Source and full reporting can be found at https://www.ada.org/en/science-research/health-policy-institute/covid-19-dentists-economic-impact/private-practice
The BLS reported in May, 16.6 percent of the nonfarm workforce teleworked because of the pandemic. This was down from 18.3 percent in the prior month indicating an acceleration in the rate or return to on-site work as the vaccine and relaxed shut-down rules impacted worker behavior.
Economists predict that the labor market won’t fully recover until 2022 despite the current robust demand for workers. “We think it will take several months for frictions in the labor market to work themselves out,” said Michael Gapen, chief U.S. economist at Barclays. “That just means we shouldn’t be expecting one to two million jobs every month. Instead, it will be a more gradual process.”
Providing added detail on what is driving the relatively moderate rate of job recovery, Reuters’ reporter Lucia Mutikani observed, “Government-funded benefits, including a $300 weekly unemployment subsidy, are also constraining hiring. Republican governors in 25 states are terminating this benefit and other unemployment programs funded by the federal government for residents starting next Saturday. These states account for more than 40% of the workforce. The expanded benefits will end in early September across the country. That, together with more people vaccinated and schools fully reopening in the fall, is expected to ease the worker scarcity by September.”
In May, employment in leisure and hospitality increased by 292,000, as pandemic-related restrictions continued to ease in some parts of the country. Nearly two-thirds of the increase was in food services and drinking places (+186,000). Employment also rose in amusements, gambling, and recreation (+58,000) and in accommodation (+35,000).
Healthcare and social assistance added 46,000 jobs in May. Employment in healthcare continued to trend up (+23,000), reflecting a gain in ambulatory healthcare services (+22,000). Social assistance added 23,000 jobs over the month, largely in child daycare services (+18,000).
Employment in information rose by 29,000 over the prior month. Reflecting a return to a more normal pattern in the entertainment industry, job gains in May occurred in the motion picture and sound recording industries (+14,000).

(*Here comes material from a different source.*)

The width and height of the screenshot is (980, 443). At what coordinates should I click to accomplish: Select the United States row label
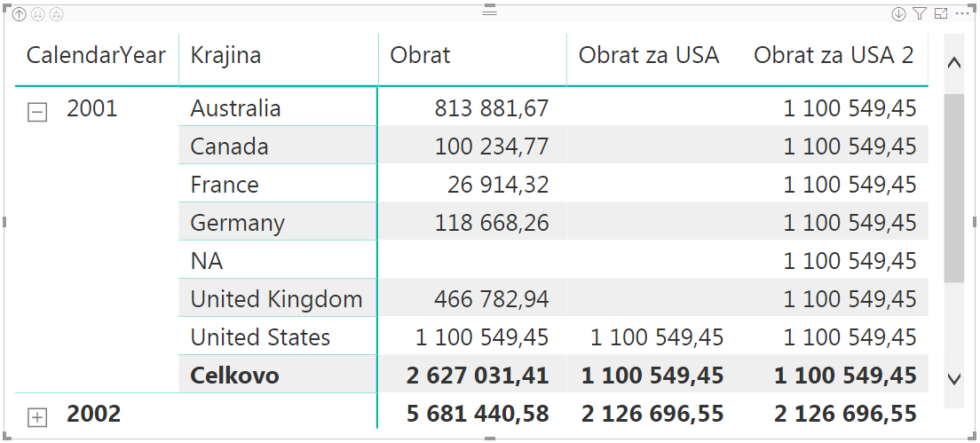click(260, 337)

Manufacturing employment rose by 23,000 in May. A job gain in motor vehicles and parts (+25,000) followed a job loss in April (-38,000).
Transportation and warehousing added 23,000 jobs in May. Employment increased in support activities for transportation (+10,000) and in air transportation (+9,000).
In other key industries, employment in wholesale trade increased by 20,000 in May, mostly in the durable goods. Construction employment edged down in May (-20,000), reflecting a job loss in non-residential specialty trade contractors (-17,000). Employment in professional and business services and retail trade remained relatively flat versus April.
In May, employment changed little in other major industries, including mining, financial activities, and other services.